Mereka semua bertahan sekuat mereka sampai kelemahan Lazarus ditemukan.
...[Di ruang komputer]...
"Bryan! sepertinya aku menemukannya!" Drop menunjukkan sesuatu.
"Hebat, ayo cepat upload file nya ke gadget ini!" semangat Bryan.
Ketika Drop ingin menguploadnya, ia melihat ke depan pintu ruangan karena mendengar sesuatu.
"Eh, ada apa Drop?" Bryan juga melihat ke depan pintu ruangan komputer.
Lalu datanglah seseorang yang sepertinya juga menggunakan Lazarus. Namun berbeda dari versi lainnya.
"Wah-wah, hewan pengganggu berani-beraninya memainkan komputer kesayanganku" gumam Lazarus itu.

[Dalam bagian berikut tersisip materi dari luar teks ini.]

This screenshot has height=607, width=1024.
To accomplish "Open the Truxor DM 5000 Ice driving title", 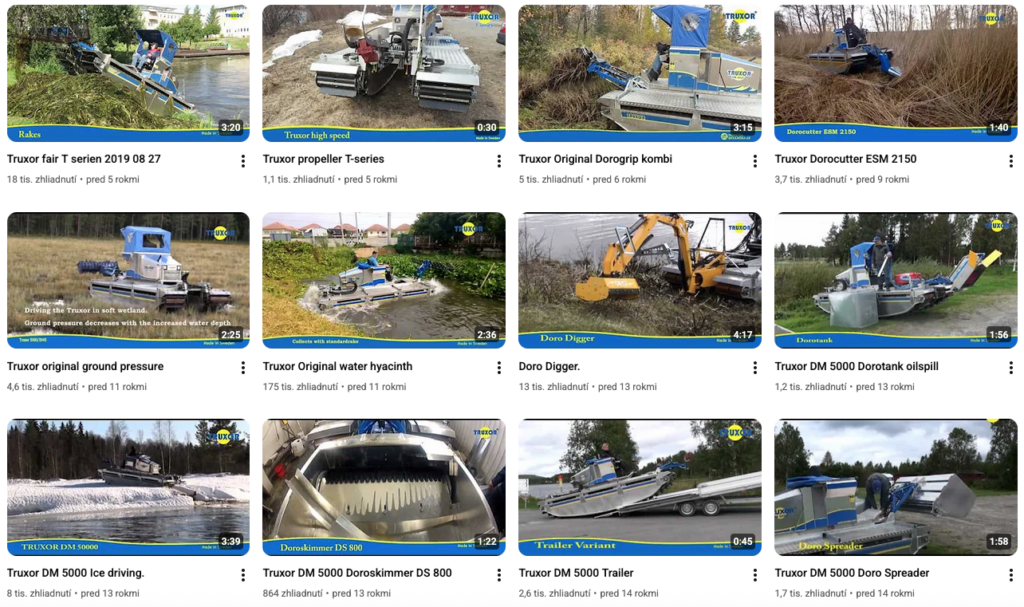I will [x=76, y=573].
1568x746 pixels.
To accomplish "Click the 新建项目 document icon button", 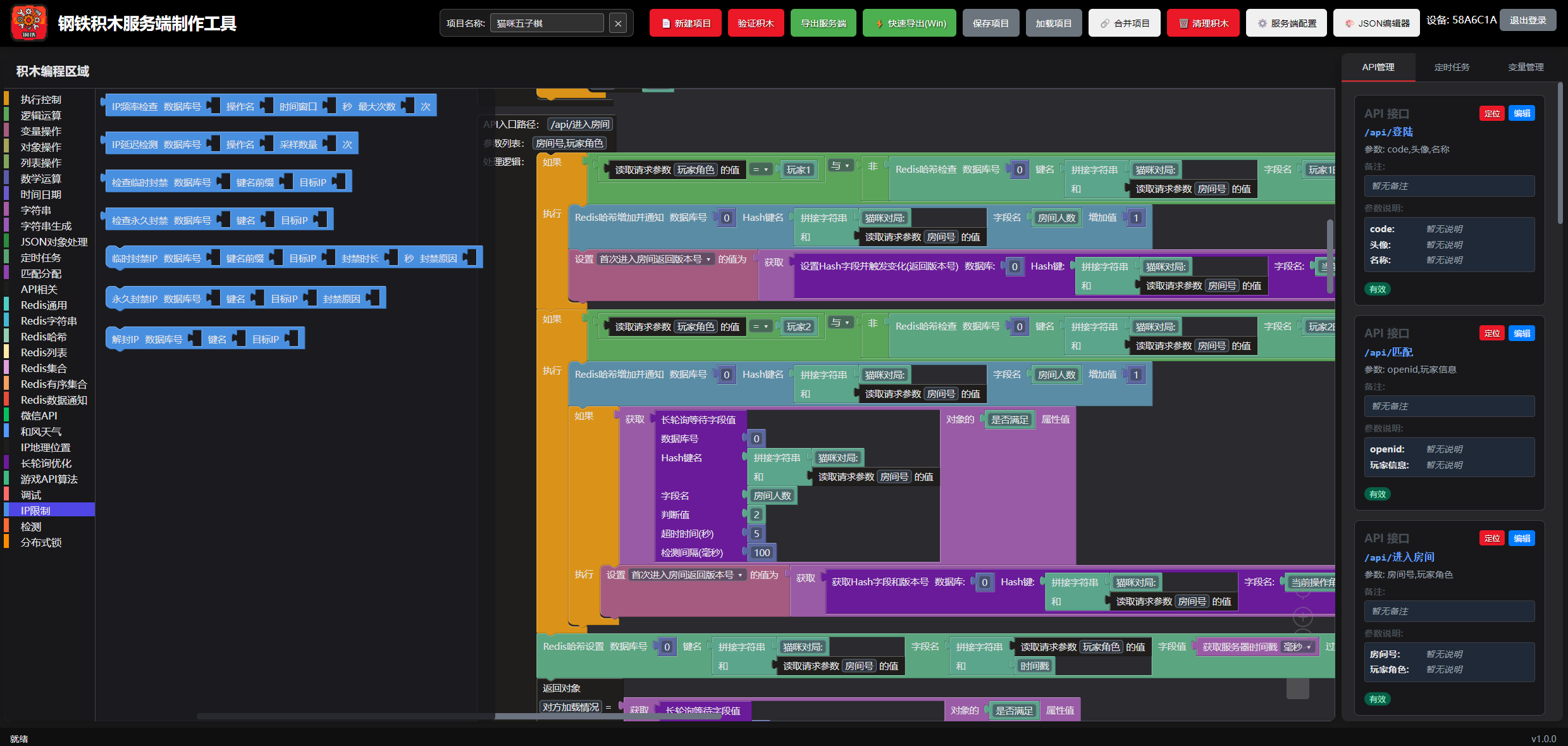I will (685, 23).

"S . . . siapa kau?" tanya Bryan.
"Aku? namaku Kai Kodansha. Dan mesin apa yang sedang kau lihat saat ini adalah, Lazarus 7AY" dia memperkenalkan diri.
"Nama yang konyol" hina Drop.
"Jangan salah. Nama itu adalah nama dari bangunan ini" Kai meluruskan.
"Maksudmu . . . ." Bryan baru mengerti.
"Ya. Lazarus ini adalah Lazarus paling spesial dari yang lain."
"Sial Bryan,"
"Apa kau takut Drop?"
"Tentu tidak!" Drop dan Bryan tak gentar.
"Bersiaplah kalian berdua!" Kai menodongkan senjatanya.